• _DOCUMENT PASSAGE_:
-- Opening Marker --
One Year On, Why Are We Still Waiting For A Federal Corruption Commission?

The Morrison government has been lying to you.

Scott Morrison

The federal government has been lying to you. I know; shocker. I understand if you need to sit down. Since coming into power, the Coalition has relied on three poorly-crafted myths to justify its opposition to a national corruption watchdog. But it doesn’t take much to show that they don’t have a leg to stand on.

Australia has no national agency with the investigative powers or jurisdiction to expose corrupt conduct of federal politicians, despite multiple attempts from the Greens and independents to introduce once.

What better a day to unpick the government’s excuses for why we don’t have a federal anti-corruption body (ICAC) than today, exactly a year since the Senate passed the Greens bill to establish one; a whole year that the government could have called that bill on for a vote in the lower house, but still hasn’t.

Myth one: Australia already has a free and transparent democracy.

At first, the Coalition argued that a corruption watchdog isn’t necessary because we don’t have any corruption on a federal level. You only have to look at the Coalition’s sideshow of scandals to see the massive influence of big money and election ambitions on government decision-making.

In the last year alone, we’ve learnt that the government directed community sports grants, and funding to ease congestion on regional roads, towards key seats it needed to win in the 2019 federal election. We’ve learnt that, after Shine Energy couldn’t win any existing grants for a feasibility study into its coal power plant, that the government created one just for them and asked them to apply three days after Minister Angus Taylor announced them the winners.

We’ve seen Scott Morrison stack the National Covid Commission with mining magnates and gas sector executives. We’ve seen headlines revealing he rang up the NSW Police Commissioner investigating Angus Taylor over forged documents about Mayor Clover Moore. We’ve seen Liberal donors awarded contracts for Covid-testing in aged care.

We’ve seen too much.

Australians’ faith in democracy is at an all-time low. A study from the Australian National University last December found that just one in four Australians are confident in their political leaders and institutions. The Australia Institute found that 85% of Australians believe there is corruption in federal politics, and 82% support the establishment of a national corruption watchdog.

The government realised the jig was up. A month after calling it a “fringe issue”, Morrison proposed a corruption watchdog of his own. It had some bark, but no bite; the commission would only investigate “the worst of the worst” instances of criminal corruption, not dodgy conflicts of interests or breaches of ministerial standards.

And so came myth two: that the Coalition was working on improving its pathetically weak proposal. That was December 2018. We are still waiting.

Almost a year later, on 9 September 2019, the Greens bill for a federal watchdog with teeth passed the Senate, and was sent to the House. Nothing happened. In February this year, the Senate voted to compel Scott Morrison to call it on for a vote in the House of Representatives. Nothing happened.
-- Closing Marker --
• _WORK TO COMPLETE_:
Return the corruption commission article word for word from "One Year On, Why" to "to stand on.". The material that follows has nothing to do with the corruption commission article.

• _DATA SECTION_:
-- Opening Marker --
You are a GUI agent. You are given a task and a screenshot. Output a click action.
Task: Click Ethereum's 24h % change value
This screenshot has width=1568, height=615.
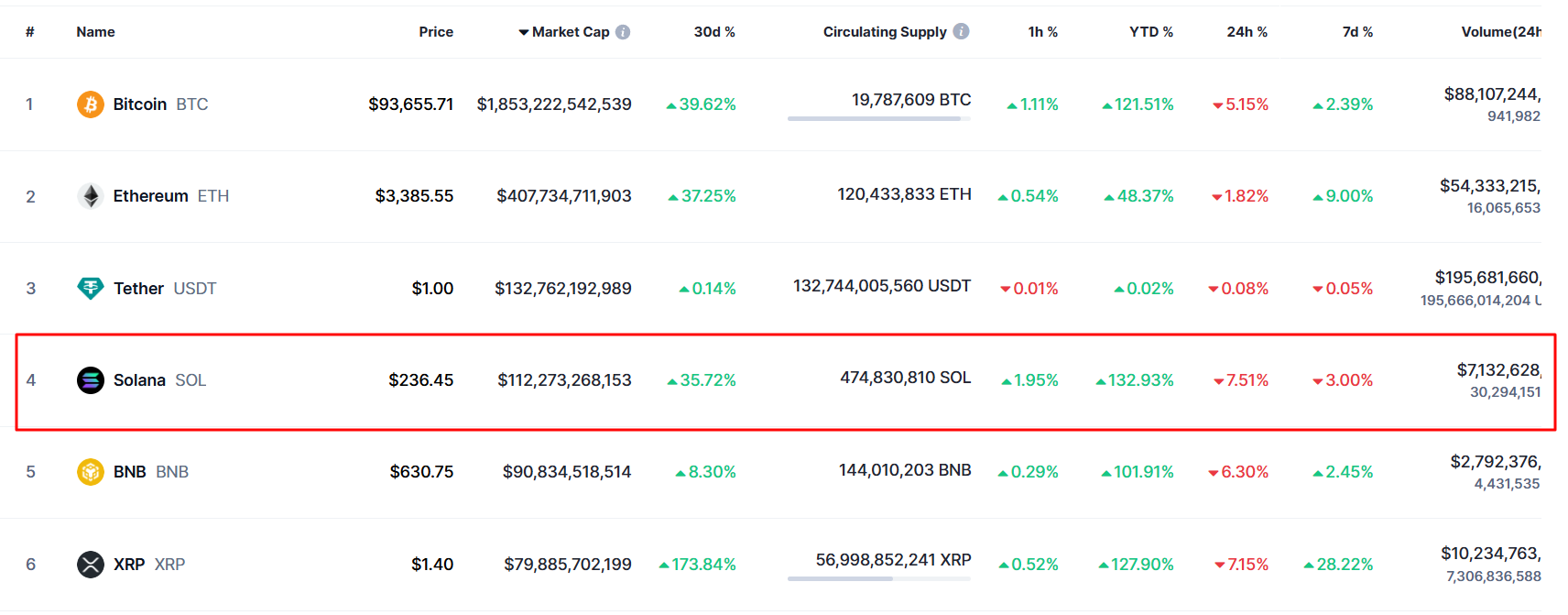(x=1237, y=195)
-- Closing Marker --
• _SOLUTION TO THIS TASK_:
One Year On, Why Are We Still Waiting For A Federal Corruption Commission?

The Morrison government has been lying to you.

Scott Morrison

The federal government has been lying to you. I know; shocker. I understand if you need to sit down. Since coming into power, the Coalition has relied on three poorly-crafted myths to justify its opposition to a national corruption watchdog. But it doesn’t take much to show that they don’t have a leg to stand on.